In the entries below, find the line with "Task: Add form to favorites with star icon" and the line with "Image resolution: width=1204". Return those two lines and all lines between them, exactly.

[MATERIAL FOR THE TASK]
########################################
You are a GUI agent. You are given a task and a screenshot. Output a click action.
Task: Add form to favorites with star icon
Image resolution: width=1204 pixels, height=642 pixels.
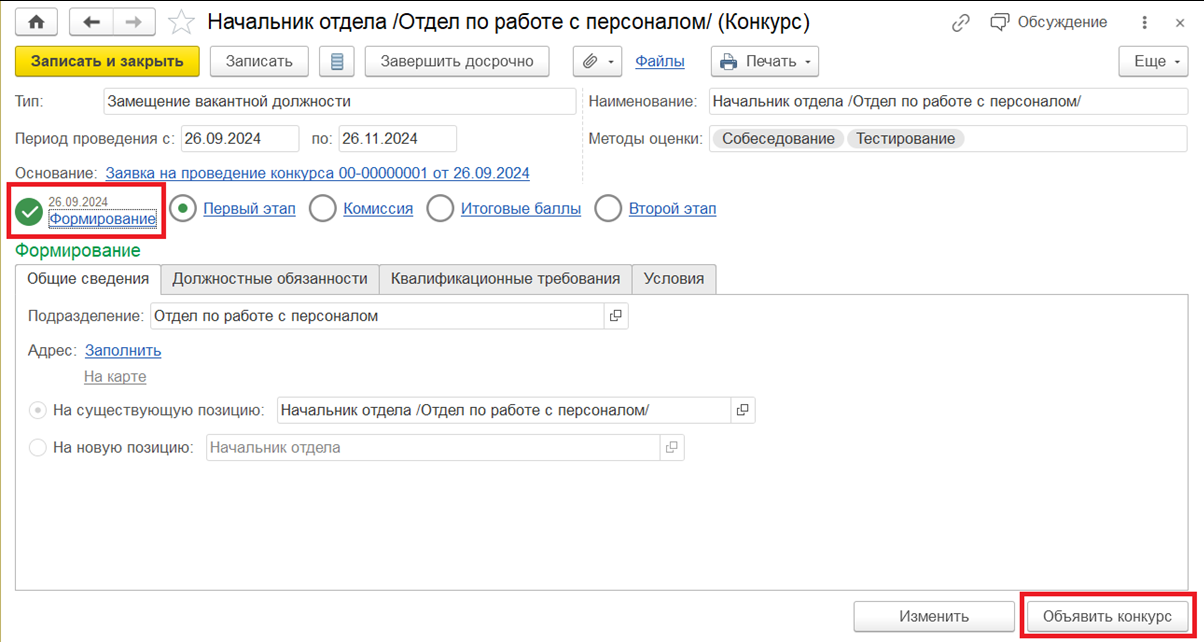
########################################
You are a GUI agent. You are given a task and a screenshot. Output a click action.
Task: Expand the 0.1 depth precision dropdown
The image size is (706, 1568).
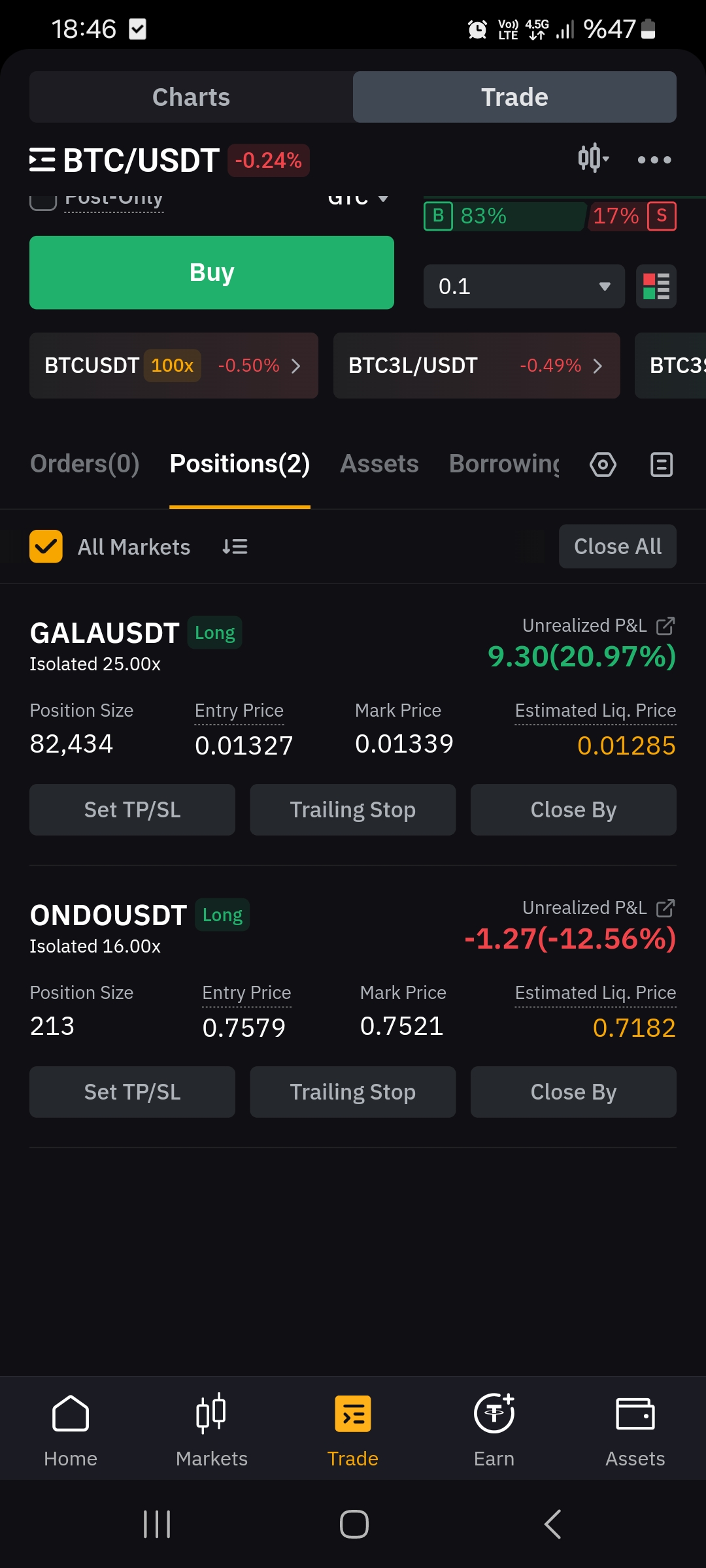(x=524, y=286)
########################################
[RESULT]
Task: Add form to favorites with star icon
Image resolution: width=1204 pixels, height=642 pixels.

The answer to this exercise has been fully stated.